Starting 2006, the Gansu provincial government earmarked 850 million yuan (US$116 million) for programs to provide tap water for people living in rural areas who had been collecting rain for household use, Yao Jinzhong, of the Gansu provincial department of water resources, said.

"We helped each rural household build a small water reservoir to collect rain, but that water usually turned bad after a while," Yao said.

"Besides, rain is not a reliable source of water during droughts."

The provincial government also solved water shortages in extremely dry areas such as Huanxian, Huining and Jingyuan counties last year, benefiting 200,000 residents.

"Water was too precious in the past.
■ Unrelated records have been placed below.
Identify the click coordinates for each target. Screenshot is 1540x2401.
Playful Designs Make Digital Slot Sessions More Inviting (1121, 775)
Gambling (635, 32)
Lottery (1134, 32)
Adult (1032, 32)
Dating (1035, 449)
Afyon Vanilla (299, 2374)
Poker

We couldn't afford to take a bath all year round, and we had to wait for rain in order to do washing," Wang Xiaoxia, a resident of Daping village, Lintao county, said.

"Now that we've got running water, we can wash whenever we want," she said.

But providing safe drinking water to a further 10.7 million rural residents, nearly 60 percent of the population in remote parts of the arid province, remains a challenge.

Of them, half are reduced to drinking unclean water that does not meet national safety standards, while the rest suffer from shortages or difficulties in securing water supplies.

Separately, the neighboring Ningxia Hui Autonomous Region, which also has a dry climate and frequent water shortages, is to invest 200 million yuan in a program to provide clean and safe drinking water for 300,000 rural residents this year.

By the end of 2015, the region will solve drinking water problems for 1.36 million rural people and gradually provide tap water to each village, authorities have said.